Standard capture regions
The standard protocol defines nine regions, the anatomical sites where hidradenitis suppurativa appears. At each visit, the site staff examine all of them and photograph only those with lesions. No patient has lesions in every region at once, so a typical visit needs a handful of photographs rather than the full set of 13.

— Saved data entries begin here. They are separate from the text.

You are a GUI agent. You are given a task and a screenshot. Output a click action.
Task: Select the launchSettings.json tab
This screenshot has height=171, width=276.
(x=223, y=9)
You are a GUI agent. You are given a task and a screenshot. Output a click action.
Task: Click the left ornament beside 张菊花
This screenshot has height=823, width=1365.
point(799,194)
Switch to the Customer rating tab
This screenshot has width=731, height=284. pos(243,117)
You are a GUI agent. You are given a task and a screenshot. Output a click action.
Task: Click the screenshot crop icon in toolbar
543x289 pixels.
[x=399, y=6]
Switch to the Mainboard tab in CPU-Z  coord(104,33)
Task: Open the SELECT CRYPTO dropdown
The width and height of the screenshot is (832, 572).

Show all regions as a table
| Region | Photos | How to capture | What to include |
|---|---|---|---|
| 1. Face | 1 | Frontal view | Jawline and the area around the ears if involved |
| 2. Neck | 1 | Frontal view, plus lateral views if there are lesions on the sides | The full neck, front and sides |
| 3. Axillae | 2 | One photograph per side | Axillary vault, posterior axillary fold, and the lateral chest if lesions extend |
| 4. Inframammary area | 2 | Left and right sides separately | Submammary fold and any extension onto the lateral chest |
| 5. Abdomen | 1 | Frontal view | Periumbilical region and lower abdominal folds |
| 6. Genital area | 1 | Framed tightly around the lesions | Pubic region, vulvar or scrotal area and perineum, avoiding exposure beyond the lesions |
| 7. Inguino-crural folds | 2 | One photograph per side | Groin fold and upper inner thigh |
| 8. Back | 1 | Patient standing | The entire back, centred on the interscapular or lumbar area if lesions are there |
| 9. Buttocks | 2 | One photograph per side, patient standing or lying face down | Gluteal fold and any perianal extension |
There is no fixed posture for any region. The patient is positioned so that the whole lesion is visible and in focus, for example with the arm raised for an axilla, and the same position is used at every visit so that changes between visits reflect the disease rather than the photograph.

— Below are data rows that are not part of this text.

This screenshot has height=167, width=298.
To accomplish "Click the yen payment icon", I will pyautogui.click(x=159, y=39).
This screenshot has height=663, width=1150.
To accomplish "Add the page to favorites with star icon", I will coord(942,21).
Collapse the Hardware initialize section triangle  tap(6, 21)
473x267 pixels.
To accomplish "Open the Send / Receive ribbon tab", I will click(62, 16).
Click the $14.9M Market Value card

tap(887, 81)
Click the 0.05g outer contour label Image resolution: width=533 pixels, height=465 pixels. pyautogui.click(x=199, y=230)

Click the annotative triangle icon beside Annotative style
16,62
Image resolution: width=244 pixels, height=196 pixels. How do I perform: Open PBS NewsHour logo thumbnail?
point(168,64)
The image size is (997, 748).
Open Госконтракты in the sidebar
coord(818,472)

How to photograph each region
The most common error in the axilla is a lowered arm: the fold closes over the lesion and hides part of it. Raising the arm opens the fold, so the whole lesion is visible and the AI can detect every lesion in it.

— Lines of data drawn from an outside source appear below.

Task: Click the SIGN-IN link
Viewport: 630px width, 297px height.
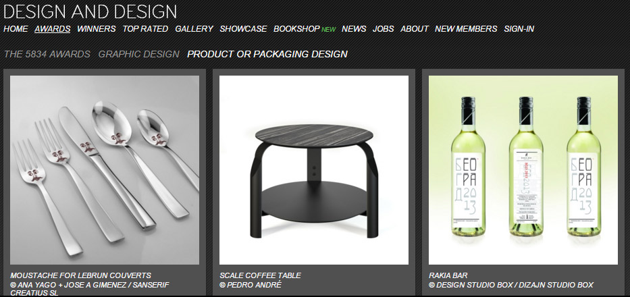Action: [x=519, y=29]
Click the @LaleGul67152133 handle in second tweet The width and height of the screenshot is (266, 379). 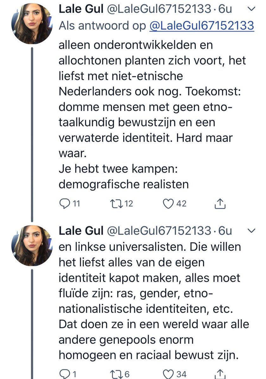(x=160, y=231)
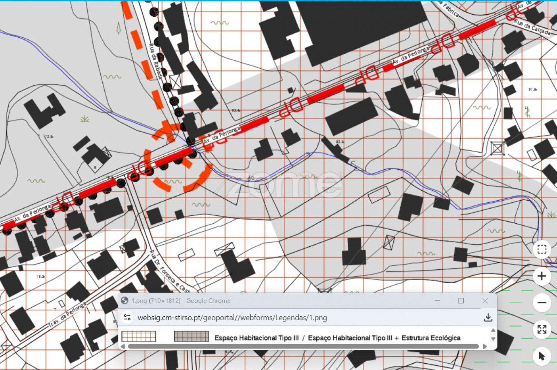Image resolution: width=557 pixels, height=370 pixels.
Task: Activate the dashed rectangle selection tool
Action: pyautogui.click(x=542, y=249)
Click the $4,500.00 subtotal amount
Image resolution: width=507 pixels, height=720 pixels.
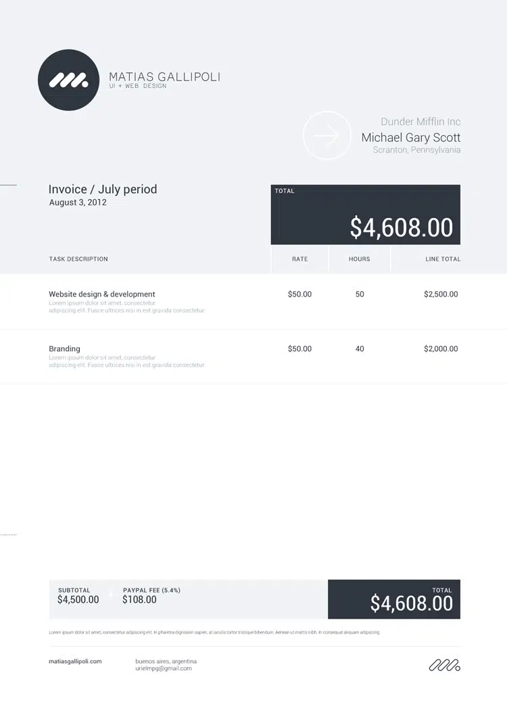[78, 600]
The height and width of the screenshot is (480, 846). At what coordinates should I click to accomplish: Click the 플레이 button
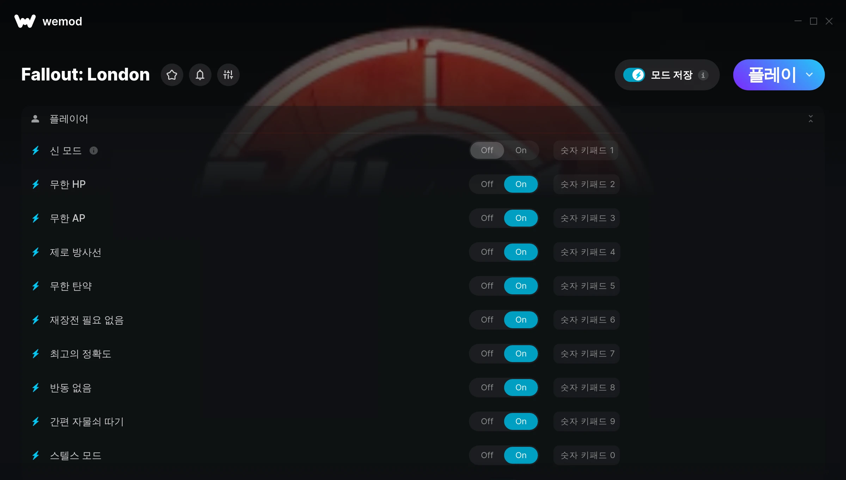(x=772, y=75)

For every affected region, the sequence is the same:
Each photograph is analysed on its own, so a lesion should appear whole in at least one photograph. See Limitations.
DIQA: Dermatology Image Quality Assessment
What is DIQA?
DIQA (Dermatology Image Quality Assessment) is an AI-powered image quality assessment algorithm that evaluates every captured image in real time before it is accepted for analysis. It was developed by Legit.Health and published in the Journal of the American Academy of Dermatology (Hernández Montilla et al., 2023).
What DIQA evaluates
| Quality dimension | What it checks | Why it matters |
|---|---|---|
| Focus | Sharpness of the image; absence of motion blur | Out-of-focus images can obscure small lesions, leading to undercounting |
| Lighting | Adequate, even illumination; absence of harsh shadows or glare | Poor lighting creates shadows that mimic or hide lesions |
| Framing | Correct anatomical region captured at the required angle | Incorrect framing means the AI analyses the wrong area |
| Resolution | Sufficient pixel density for lesion detection | Low resolution makes small features undetectable |
How it works in the workflow
- The site staff capture an image through the mobile application
- DIQA evaluates the image immediately (sub-second processing)
- If the image passes: it is accepted and queued for AI scoring
- If the image fails: the person capturing the image receives immediate feedback explaining the quality issue and must recapture
Patient preparation
- Clean and dry the affected area
- Remove dressings, clothing and jewellery from the area being photographed
- Expose only the region being photographed, one region at a time
Final quality check
Before submitting, the person capturing checks every photograph:
- In focus across the whole lesion
- Even, adequate lighting
- Nothing in the way: fingers, hair, clothing or dressings
- No patient identifiers, such as the face or tattoos, beyond what the region requires
Anonymisation
All photographs are anonymised automatically before they are stored or exported. Most hidradenitis suppurativa regions do not show the face, so the main identifiers are tattoos and other distinctive marks, which are masked together with the face when it is in the frame.